With any pictures left out, restate word for word the lines in the listing below from the one holding "How do I perform: Open the Invoice" through the last.

= Beginning of Section =

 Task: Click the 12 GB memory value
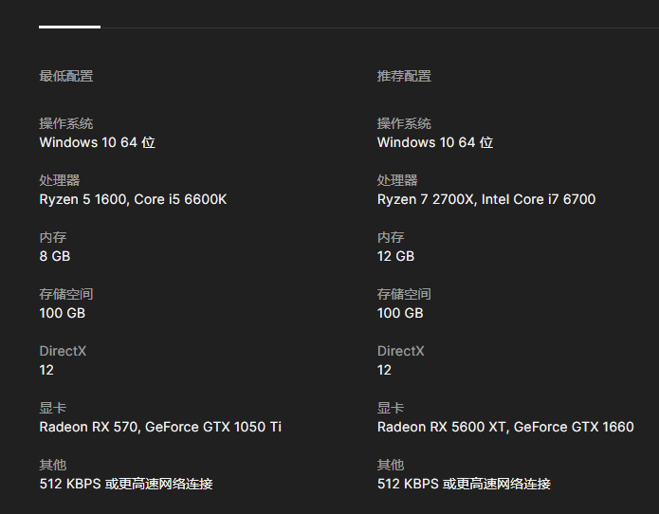coord(395,256)
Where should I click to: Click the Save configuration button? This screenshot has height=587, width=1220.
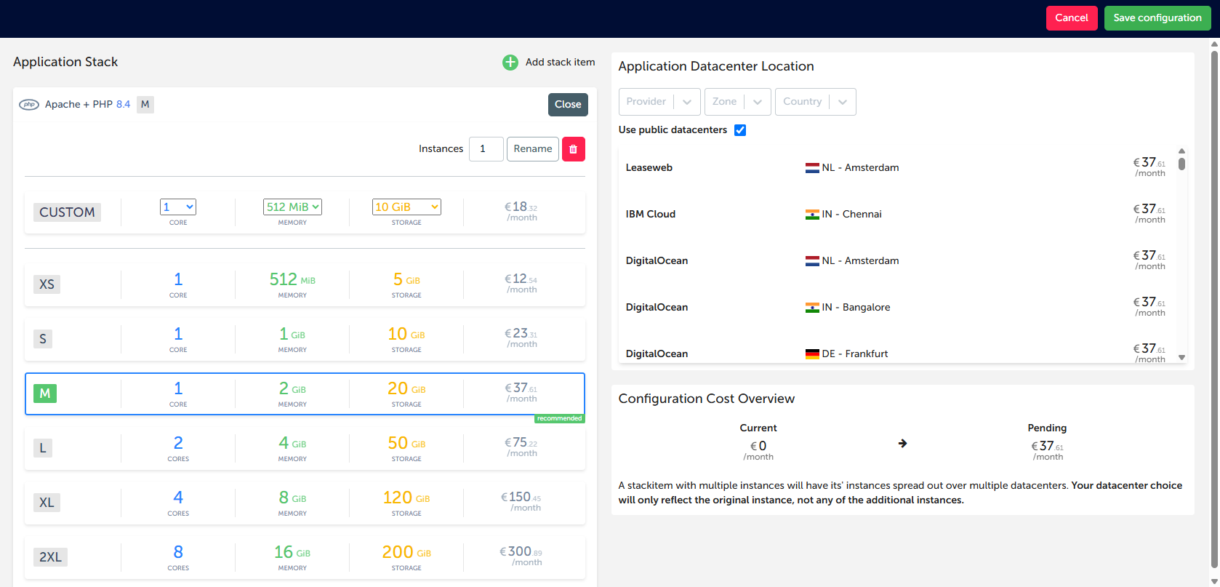[x=1157, y=18]
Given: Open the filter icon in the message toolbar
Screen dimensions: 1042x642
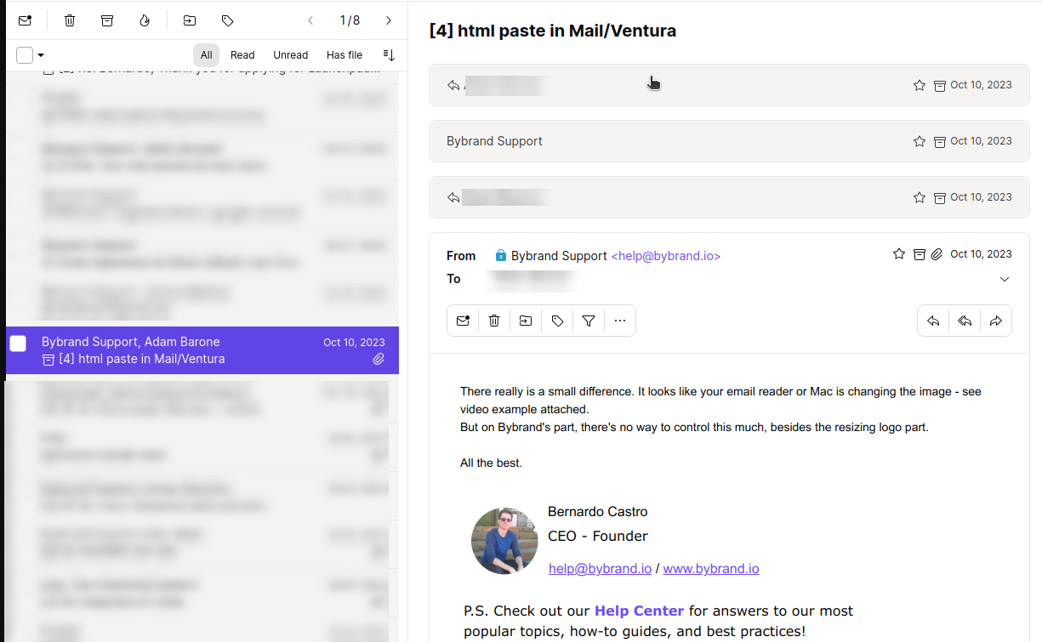Looking at the screenshot, I should point(588,321).
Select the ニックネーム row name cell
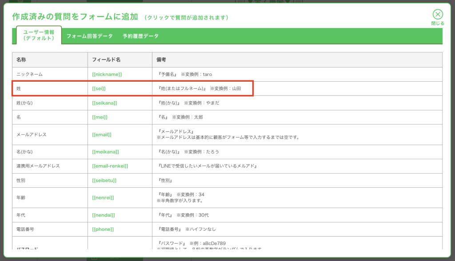Screen dimensions: 455x261 point(29,75)
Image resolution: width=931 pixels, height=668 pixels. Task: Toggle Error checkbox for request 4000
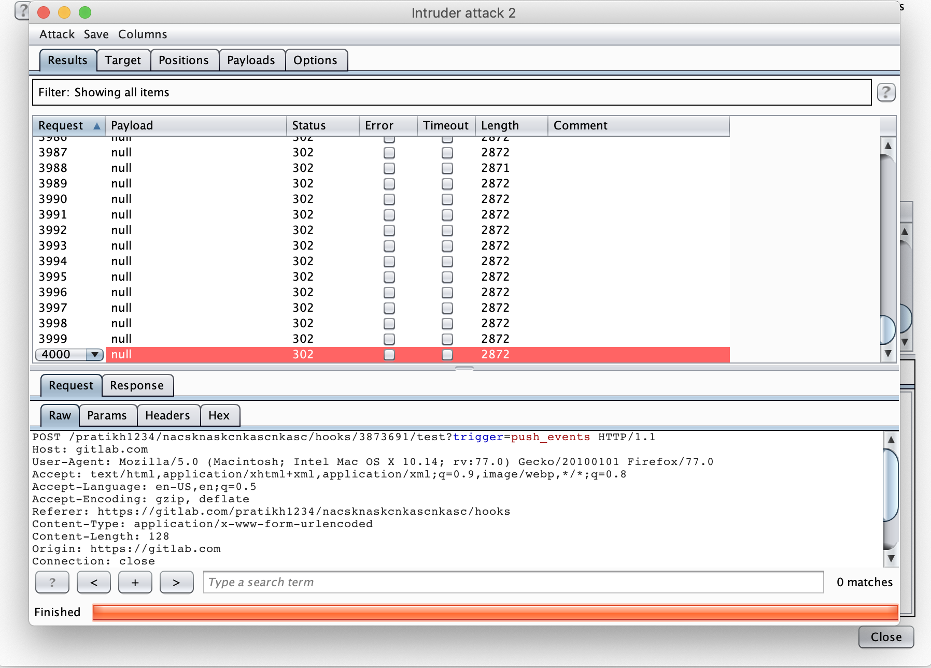click(389, 355)
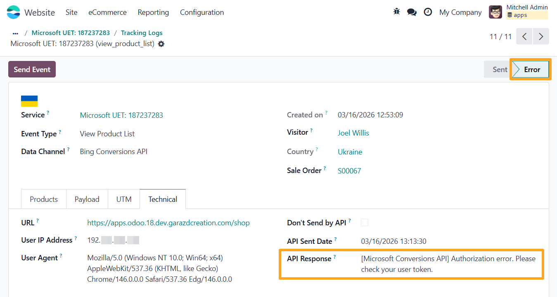Click the Odoo Website app logo
Screen dimensions: 557x297
point(13,12)
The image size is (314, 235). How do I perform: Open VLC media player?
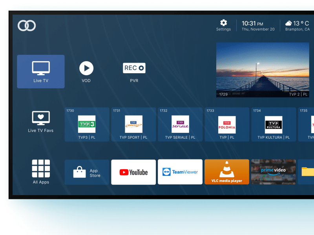(x=227, y=172)
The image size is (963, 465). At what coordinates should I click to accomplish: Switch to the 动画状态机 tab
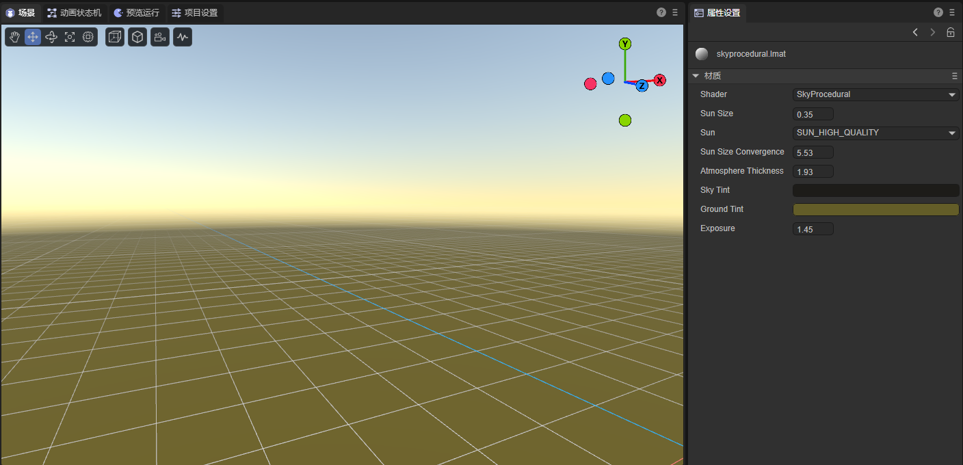click(75, 13)
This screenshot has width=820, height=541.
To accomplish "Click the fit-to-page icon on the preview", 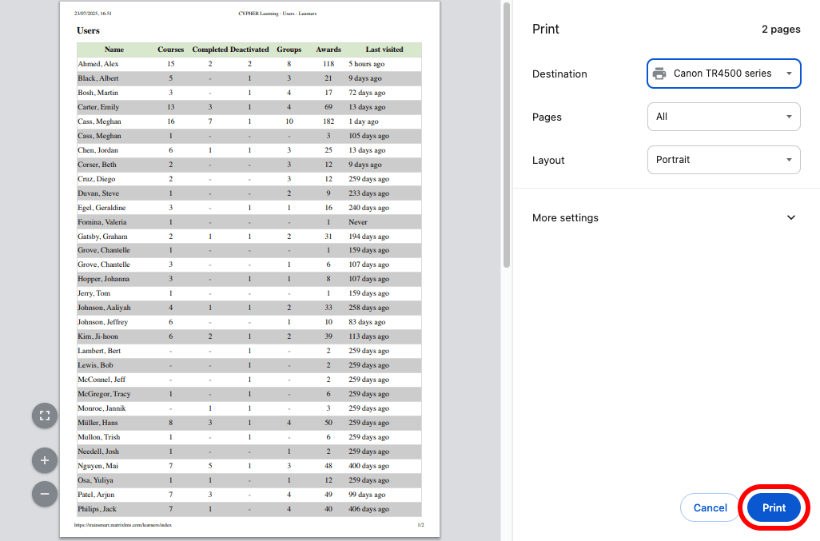I will pos(44,416).
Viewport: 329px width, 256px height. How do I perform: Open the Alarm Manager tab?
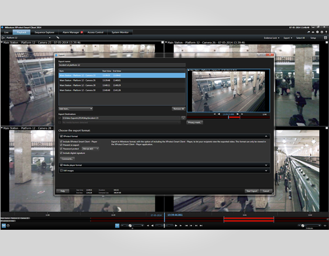coord(70,32)
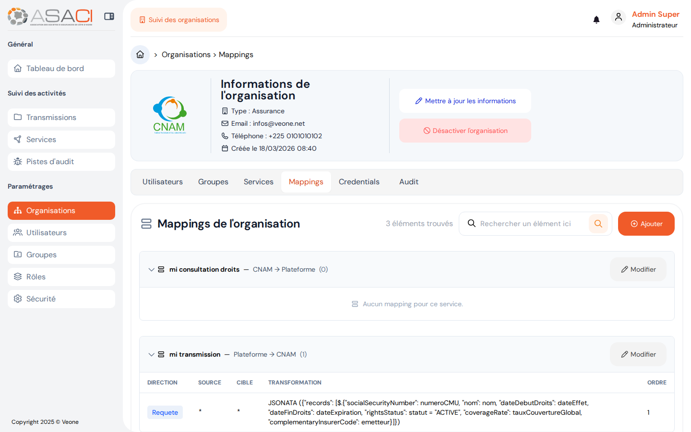The height and width of the screenshot is (432, 691).
Task: Select the Admin Super profile avatar
Action: pos(619,17)
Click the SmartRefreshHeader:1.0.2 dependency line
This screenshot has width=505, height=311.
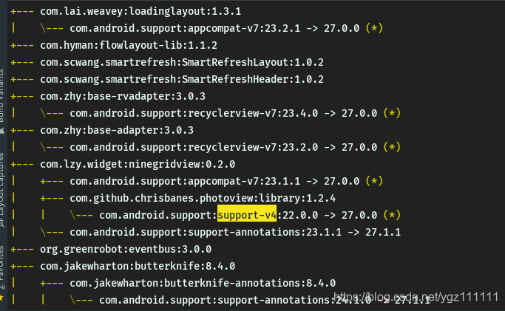pos(182,80)
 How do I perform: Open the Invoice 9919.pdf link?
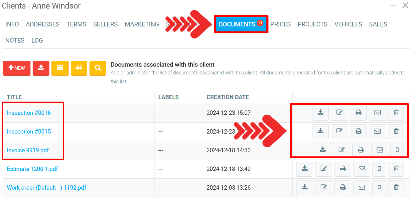coord(28,150)
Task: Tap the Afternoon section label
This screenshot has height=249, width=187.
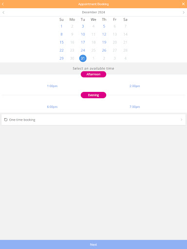Action: (x=94, y=74)
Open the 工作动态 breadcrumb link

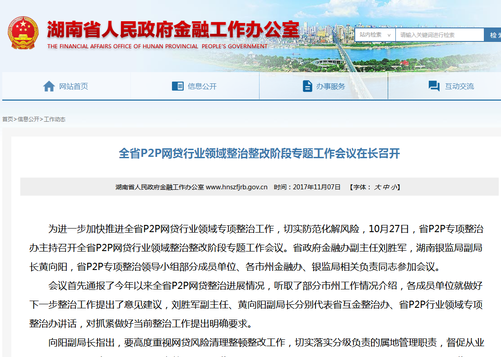point(55,119)
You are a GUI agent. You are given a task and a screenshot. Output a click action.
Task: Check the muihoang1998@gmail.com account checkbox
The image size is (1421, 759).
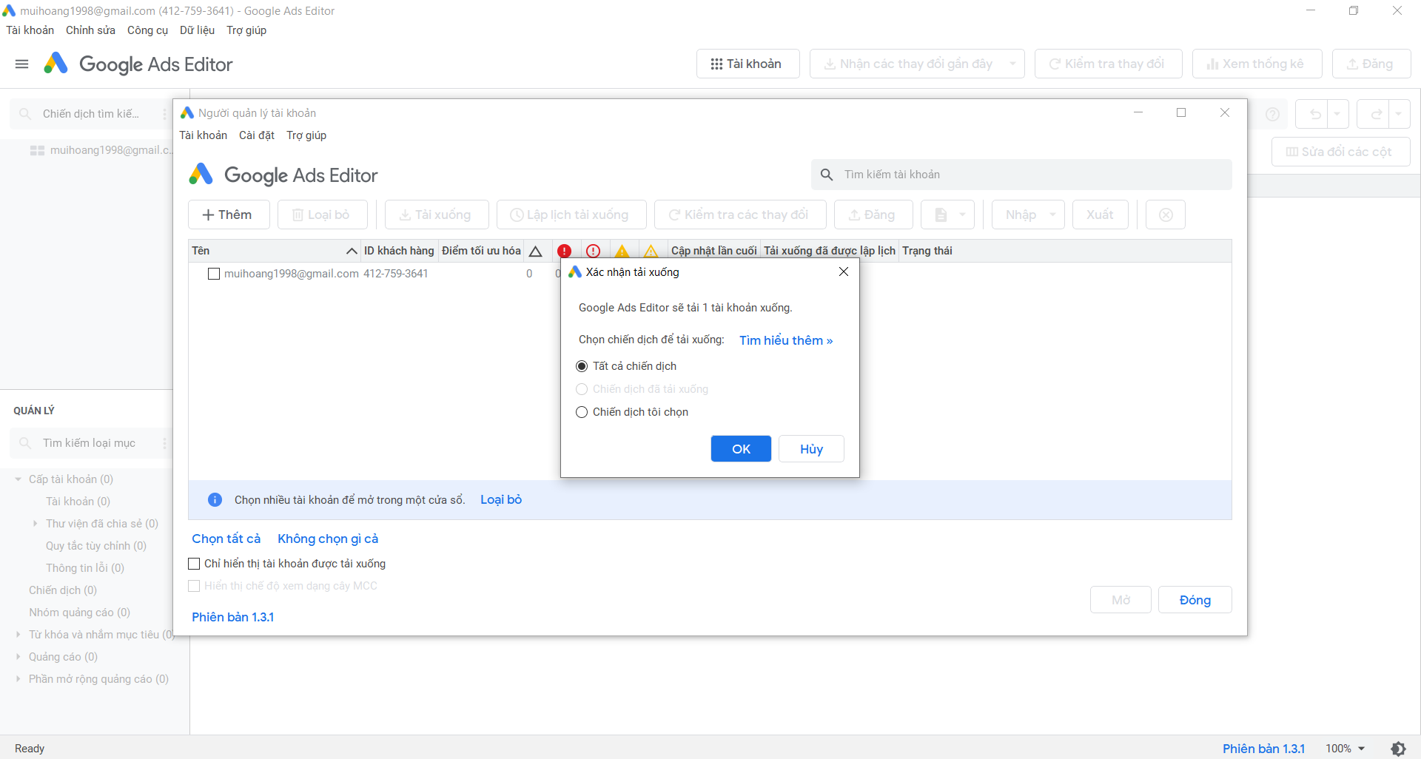[214, 274]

= End of Section =

*ANSWER TO THE EXERCISE:*
 How do I perform: Open the Invoice 9919.pdf link?
coord(28,150)
Task: Tap the Afternoon section label
This screenshot has height=249, width=187.
Action: (x=94, y=74)
Open the 工作动态 breadcrumb link

point(55,119)
You are a GUI agent. You are given a task and a screenshot. Output a click action.
Task: Check the muihoang1998@gmail.com account checkbox
The image size is (1421, 759).
[214, 274]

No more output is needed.